Line drawing algorithm

Mike · Post by **Mike** » Sat Mar 16, 2024 2:51 pm

MrSterlingBS wrote:[...]

PM sent

Mike · Post by **Mike** » Sun Mar 24, 2024 7:53 am

Warning, longer post.

Before I posted my own version of the "20000 pixels/second" line routine on the previous page, I also had a PM exchange with Merytsetesh about MrSterlingBS's original implementation:

in a PM to Merytsetesh, Mike wrote:I'll take a look into this the next days whether I can derive a version of the routine that does not have those rounding issues, and will do a post about the improved version here in Denial. FYI, that routine roughly manages 20000 pixels/second.

While doing so, I found the 'skeleton' of the main loop to be general enough that only a single copy was necessary (not two, as I originally had imagined). One of the self-modifications changes between CPX and CPY at the end of the loop as necessary, that had been the decisive factor in it.

The routine is remarkable in the sense that it manages to keep the X and Y co-ordinates as work values in the respective registers throughout the whole operation of the main loop - that is something you normally do not see in non-trivial 6502 code. Normally, you would always need to swap between the registers and (zero page) memory. Still the 6502 is missing a second accumulator, and that means the single accumulator has to hold the current bitmap byte value and the decision/error value in turns (and for a short time, also the low and high byte parts of the bit column address).

Yet, this routine still does a full address calculation for each pixel, even if that is extremely streamlined by avoiding shift and mask instructions during retrieval of the bitmap column pointer which would otherwise be helpful to keep the tables small.

To further improve on this, the crucial observation is that the Y indexed address mode already does half the job of calculating the effective address of the bitmap byte, and the bitmap column pointer only changes its value when the respective 8-pixel bitmap column is left to either side. Most of the time, the bitmap column pointer stays put so we only need to update it as necessary. Factoring out that part is one of the two necessary steps.

### Set exercise 1
In the forum thread on the line drawing algorithm, why does the single accumulator have to hold the current bitmap byte value and the decision/error value in turns?
### Set exercise 2
In the forum thread on the line drawing algorithm, rewrite the paragraph beginning "The routine is remarkable in the sense" as a short bulleted list that keeps its main facts.
### Set exercise 3
Continue the forum thread on the line drawing algorithm from the point where it stops.

(Stored items from a collection)

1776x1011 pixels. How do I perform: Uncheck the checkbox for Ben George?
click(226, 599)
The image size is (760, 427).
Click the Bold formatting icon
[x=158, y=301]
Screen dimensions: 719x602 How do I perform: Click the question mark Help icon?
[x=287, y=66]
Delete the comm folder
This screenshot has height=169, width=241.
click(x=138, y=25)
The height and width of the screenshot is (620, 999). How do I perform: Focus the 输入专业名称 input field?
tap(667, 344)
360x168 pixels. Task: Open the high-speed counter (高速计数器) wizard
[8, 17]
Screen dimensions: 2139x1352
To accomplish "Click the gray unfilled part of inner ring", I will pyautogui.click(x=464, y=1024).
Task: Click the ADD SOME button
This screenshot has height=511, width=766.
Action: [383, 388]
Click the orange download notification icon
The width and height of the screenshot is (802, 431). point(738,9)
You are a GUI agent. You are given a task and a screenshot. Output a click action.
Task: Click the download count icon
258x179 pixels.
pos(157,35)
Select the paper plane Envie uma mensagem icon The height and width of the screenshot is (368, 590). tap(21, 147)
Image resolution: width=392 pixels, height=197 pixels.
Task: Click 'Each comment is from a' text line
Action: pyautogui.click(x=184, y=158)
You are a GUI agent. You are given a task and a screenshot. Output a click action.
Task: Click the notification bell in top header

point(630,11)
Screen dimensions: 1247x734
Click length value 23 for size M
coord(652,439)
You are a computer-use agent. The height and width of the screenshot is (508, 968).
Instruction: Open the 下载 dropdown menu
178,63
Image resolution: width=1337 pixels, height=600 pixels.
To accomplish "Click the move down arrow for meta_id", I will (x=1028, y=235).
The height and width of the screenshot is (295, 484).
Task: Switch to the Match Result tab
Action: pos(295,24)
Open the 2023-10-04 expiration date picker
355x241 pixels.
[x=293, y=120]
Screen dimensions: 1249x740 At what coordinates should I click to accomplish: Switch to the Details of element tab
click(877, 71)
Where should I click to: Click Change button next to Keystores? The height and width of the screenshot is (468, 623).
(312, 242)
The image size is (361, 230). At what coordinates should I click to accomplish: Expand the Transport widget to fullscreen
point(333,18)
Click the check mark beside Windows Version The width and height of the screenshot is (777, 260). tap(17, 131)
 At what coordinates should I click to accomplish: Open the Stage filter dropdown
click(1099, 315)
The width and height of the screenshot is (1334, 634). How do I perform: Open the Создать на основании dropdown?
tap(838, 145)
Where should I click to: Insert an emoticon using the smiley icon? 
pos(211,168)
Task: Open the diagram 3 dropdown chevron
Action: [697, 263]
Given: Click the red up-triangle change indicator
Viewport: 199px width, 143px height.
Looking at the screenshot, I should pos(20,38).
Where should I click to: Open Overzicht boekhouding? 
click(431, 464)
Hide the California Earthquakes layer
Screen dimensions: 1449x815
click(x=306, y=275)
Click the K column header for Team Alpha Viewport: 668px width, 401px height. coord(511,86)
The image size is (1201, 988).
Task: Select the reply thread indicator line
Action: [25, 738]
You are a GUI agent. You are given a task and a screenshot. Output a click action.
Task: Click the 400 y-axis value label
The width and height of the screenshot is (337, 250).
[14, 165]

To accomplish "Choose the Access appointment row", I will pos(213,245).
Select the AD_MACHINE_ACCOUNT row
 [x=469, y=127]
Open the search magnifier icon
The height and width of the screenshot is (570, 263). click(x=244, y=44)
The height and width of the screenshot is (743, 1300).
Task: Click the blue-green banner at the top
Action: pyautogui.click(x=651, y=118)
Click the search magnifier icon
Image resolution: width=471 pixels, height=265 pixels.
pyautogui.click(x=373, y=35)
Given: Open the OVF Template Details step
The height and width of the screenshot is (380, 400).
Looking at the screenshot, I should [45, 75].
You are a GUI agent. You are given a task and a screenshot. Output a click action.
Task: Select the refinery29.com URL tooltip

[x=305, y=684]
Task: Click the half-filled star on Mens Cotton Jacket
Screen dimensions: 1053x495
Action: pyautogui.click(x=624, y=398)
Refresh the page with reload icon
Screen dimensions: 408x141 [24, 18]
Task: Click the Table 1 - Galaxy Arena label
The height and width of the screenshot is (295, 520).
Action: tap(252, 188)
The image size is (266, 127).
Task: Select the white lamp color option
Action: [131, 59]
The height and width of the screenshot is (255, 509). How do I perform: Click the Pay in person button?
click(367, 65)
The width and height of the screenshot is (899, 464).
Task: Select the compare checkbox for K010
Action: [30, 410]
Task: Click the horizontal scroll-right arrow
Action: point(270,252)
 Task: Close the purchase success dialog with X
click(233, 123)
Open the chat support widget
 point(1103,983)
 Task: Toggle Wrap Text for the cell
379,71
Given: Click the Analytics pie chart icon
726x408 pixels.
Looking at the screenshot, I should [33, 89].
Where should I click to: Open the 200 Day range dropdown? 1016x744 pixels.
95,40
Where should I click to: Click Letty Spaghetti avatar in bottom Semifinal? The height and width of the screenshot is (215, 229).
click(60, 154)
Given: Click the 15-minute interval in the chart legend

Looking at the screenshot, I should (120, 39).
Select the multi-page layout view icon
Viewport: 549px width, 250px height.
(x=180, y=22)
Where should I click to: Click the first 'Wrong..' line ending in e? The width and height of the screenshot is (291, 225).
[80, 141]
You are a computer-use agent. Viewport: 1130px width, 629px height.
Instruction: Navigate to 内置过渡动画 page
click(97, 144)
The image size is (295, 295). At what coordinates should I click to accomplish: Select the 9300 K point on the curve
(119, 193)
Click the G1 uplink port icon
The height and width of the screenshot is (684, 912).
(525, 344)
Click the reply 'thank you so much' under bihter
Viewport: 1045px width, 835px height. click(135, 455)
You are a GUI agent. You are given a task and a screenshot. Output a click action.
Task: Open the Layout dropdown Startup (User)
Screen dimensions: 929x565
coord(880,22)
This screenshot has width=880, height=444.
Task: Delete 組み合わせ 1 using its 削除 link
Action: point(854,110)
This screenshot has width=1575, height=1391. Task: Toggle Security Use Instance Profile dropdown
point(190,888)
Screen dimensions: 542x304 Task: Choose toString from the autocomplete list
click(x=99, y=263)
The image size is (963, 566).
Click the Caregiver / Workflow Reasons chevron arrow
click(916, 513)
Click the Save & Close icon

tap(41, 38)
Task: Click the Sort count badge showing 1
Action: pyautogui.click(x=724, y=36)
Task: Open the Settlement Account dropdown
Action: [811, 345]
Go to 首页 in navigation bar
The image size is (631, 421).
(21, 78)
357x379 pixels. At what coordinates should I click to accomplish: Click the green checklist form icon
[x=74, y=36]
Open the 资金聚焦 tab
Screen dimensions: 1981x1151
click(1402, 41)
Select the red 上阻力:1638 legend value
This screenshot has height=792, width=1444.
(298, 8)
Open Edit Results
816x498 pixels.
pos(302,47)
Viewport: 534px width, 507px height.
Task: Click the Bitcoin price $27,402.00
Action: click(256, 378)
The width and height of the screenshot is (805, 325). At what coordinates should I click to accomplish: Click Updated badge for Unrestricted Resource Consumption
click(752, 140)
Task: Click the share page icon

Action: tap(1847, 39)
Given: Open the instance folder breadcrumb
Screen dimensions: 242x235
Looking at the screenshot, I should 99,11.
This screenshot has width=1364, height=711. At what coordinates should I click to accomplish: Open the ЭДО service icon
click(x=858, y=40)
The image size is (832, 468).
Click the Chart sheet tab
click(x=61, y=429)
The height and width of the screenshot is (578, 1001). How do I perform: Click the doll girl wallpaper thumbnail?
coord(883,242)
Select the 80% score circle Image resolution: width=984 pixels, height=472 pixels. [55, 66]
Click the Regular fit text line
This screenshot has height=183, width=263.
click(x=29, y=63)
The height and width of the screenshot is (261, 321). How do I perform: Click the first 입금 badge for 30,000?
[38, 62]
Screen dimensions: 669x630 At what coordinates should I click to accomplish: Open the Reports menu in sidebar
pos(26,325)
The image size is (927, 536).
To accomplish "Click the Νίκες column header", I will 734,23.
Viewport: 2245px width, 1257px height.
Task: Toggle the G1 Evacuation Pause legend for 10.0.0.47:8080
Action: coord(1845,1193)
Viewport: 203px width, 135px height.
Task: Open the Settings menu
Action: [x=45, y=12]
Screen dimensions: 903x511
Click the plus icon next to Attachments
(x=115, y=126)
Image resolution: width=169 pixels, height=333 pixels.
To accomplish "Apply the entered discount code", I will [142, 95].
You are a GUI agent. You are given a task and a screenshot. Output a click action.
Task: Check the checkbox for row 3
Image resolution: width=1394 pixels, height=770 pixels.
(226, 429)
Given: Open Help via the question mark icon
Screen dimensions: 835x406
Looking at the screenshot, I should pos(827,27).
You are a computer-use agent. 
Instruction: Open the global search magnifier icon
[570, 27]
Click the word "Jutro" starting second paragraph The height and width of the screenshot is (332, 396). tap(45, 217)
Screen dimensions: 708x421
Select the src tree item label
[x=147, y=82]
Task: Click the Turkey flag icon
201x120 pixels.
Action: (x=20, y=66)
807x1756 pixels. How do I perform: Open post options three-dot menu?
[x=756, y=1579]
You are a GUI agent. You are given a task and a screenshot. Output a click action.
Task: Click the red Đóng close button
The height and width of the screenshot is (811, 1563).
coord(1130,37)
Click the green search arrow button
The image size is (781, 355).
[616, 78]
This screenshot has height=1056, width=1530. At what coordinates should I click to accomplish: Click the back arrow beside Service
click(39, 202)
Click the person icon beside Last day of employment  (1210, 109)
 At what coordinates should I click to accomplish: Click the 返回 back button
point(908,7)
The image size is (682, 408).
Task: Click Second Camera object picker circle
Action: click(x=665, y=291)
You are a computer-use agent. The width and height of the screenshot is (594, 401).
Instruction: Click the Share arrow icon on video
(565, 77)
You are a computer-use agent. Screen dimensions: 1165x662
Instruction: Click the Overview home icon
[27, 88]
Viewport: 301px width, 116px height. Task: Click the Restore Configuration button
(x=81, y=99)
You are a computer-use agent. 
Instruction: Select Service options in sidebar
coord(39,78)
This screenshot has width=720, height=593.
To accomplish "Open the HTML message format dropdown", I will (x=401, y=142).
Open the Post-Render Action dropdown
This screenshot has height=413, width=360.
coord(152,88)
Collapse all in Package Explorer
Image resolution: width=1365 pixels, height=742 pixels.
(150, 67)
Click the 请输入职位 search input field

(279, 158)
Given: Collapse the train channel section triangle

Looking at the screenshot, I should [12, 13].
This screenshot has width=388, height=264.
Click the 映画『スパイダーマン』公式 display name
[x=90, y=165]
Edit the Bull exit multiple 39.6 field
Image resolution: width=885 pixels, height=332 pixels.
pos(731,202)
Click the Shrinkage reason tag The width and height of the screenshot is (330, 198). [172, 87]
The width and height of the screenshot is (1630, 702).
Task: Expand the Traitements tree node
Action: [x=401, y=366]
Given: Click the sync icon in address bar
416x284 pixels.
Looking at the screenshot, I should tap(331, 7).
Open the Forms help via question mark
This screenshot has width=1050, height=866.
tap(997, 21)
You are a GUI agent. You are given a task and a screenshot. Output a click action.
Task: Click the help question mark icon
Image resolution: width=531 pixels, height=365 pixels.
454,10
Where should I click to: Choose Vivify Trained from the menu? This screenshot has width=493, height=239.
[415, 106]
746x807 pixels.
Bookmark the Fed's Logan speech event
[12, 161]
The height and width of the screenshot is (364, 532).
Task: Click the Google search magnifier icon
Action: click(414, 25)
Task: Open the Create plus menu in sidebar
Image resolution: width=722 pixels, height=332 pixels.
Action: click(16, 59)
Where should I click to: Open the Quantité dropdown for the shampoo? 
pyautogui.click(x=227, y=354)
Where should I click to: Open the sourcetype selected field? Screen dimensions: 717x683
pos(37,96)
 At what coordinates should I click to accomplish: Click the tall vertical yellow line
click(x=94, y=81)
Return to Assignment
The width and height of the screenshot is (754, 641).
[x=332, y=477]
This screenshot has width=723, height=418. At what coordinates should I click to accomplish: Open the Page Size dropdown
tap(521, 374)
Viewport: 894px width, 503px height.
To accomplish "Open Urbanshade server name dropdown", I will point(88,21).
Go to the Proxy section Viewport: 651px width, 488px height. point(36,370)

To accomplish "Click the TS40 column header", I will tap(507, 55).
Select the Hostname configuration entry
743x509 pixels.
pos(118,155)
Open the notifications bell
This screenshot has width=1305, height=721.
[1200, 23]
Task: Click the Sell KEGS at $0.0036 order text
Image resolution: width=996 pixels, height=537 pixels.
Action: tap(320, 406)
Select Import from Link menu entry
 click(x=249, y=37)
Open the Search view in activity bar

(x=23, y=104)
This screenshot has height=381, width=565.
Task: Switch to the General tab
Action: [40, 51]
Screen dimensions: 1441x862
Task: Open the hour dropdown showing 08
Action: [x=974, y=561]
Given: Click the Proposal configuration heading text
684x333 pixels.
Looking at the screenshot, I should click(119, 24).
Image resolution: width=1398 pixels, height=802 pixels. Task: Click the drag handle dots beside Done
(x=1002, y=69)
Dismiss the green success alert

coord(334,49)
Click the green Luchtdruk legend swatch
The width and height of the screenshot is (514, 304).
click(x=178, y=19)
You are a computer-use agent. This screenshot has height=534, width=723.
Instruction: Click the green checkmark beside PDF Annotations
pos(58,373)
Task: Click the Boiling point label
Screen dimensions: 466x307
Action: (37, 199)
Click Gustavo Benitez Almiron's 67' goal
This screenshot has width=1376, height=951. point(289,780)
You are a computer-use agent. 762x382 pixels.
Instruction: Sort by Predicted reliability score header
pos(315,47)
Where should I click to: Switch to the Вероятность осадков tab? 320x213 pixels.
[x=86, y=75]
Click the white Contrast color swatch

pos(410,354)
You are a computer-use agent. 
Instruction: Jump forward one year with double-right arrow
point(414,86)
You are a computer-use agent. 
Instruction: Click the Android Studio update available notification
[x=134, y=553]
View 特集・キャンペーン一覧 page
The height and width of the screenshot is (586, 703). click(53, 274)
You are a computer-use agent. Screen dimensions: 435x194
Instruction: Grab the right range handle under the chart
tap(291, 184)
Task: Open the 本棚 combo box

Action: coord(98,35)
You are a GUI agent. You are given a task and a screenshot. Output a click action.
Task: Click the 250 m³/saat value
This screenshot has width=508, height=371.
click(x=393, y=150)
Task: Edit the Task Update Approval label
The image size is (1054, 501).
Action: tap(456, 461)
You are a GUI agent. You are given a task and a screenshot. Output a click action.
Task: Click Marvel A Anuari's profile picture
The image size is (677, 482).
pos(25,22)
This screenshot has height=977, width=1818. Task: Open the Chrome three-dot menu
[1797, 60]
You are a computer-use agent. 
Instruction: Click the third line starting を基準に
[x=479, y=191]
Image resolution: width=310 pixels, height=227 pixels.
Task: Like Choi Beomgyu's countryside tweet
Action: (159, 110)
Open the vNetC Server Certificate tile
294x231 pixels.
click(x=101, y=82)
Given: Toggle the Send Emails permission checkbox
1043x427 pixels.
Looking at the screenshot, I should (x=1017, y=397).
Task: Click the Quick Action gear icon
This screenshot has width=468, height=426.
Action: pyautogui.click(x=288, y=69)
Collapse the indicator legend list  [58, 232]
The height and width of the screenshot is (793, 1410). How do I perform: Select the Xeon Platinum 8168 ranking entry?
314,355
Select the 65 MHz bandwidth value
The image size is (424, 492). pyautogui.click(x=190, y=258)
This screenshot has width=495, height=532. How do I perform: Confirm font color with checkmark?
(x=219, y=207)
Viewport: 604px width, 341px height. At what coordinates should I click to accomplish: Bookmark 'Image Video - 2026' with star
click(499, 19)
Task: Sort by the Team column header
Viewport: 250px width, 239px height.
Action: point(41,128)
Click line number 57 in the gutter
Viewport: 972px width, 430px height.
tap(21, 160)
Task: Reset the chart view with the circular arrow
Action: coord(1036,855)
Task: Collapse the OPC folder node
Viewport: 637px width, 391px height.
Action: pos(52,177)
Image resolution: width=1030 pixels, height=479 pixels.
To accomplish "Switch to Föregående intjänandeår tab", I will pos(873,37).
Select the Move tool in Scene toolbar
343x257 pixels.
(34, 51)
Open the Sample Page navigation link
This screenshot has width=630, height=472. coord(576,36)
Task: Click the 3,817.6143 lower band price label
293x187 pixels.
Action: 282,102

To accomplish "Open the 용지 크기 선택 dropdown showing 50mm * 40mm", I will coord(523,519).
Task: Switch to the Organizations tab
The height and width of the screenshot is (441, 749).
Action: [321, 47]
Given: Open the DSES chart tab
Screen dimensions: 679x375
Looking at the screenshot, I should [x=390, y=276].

### Final result 1
The 6502 has no second accumulator. The one accumulator therefore has to hold the bitmap byte value and the decision/error value alternately, and for a short time also the low and high byte parts of the bit column address.

### Final result 2
- The routine keeps the X and Y coordinates as work values in their registers throughout the main loop, which is rare in non-trivial 6502 code.
- Normally the code would have to keep swapping between the registers and (zero page) memory.
- The 6502 lacks a second accumulator, so the single accumulator holds the current bitmap byte value and the decision/error value in turns.
- For a short time, it also holds the low and high byte parts of the bit column address.

### Final result 3
The second step is saving the time on the bit mask retrieval. Again, the routine here reads the bit mask from a table with an X indexed ORA instruction. However, while stepping along the line, the bit in the mask either stays put or changes its position one to the left or to the right (with possible wraparound). This can be streamlined by unrolling the main loop and providing 8 copies of the loop body, one for each position of the bit to be set (or reset), as immediate constant.

In the end, the main loop of the line routine changes from:

Code: Select all

.Line_03
 INX            ; or DEX for x as main direction (or INY/DEY for y as main direction)
 SEC
 LDA accu
 SBC #&00       ; effectively, SBC #dy for x as main direction (or SBC #dx for y as main direction)
 BCS Line_04
 ADC #&00       ; effectively, ADC #dx for x as main direction (or ADC #dy for y as main direction)
 INY            ; or DEY for x as main direction (or INX/DEX for y as main direction)
.Line_04
 STA accu
.Line_05
 LDA Line_06,X
 STA scrn
 LDA Line_07,X
 STA scrn+1
 LDA (scrn),Y
 ORA Line_08,X
 STA (scrn),Y
 CPX #&00       ; effectively, CPX #x2 for x as main direction (or CPY #y2 for y as main direction)
 BNE Line_03
 
49.5/52.5 cycles/pixel

... (the comments show where the preparation part of the routine modifies the main loop) ...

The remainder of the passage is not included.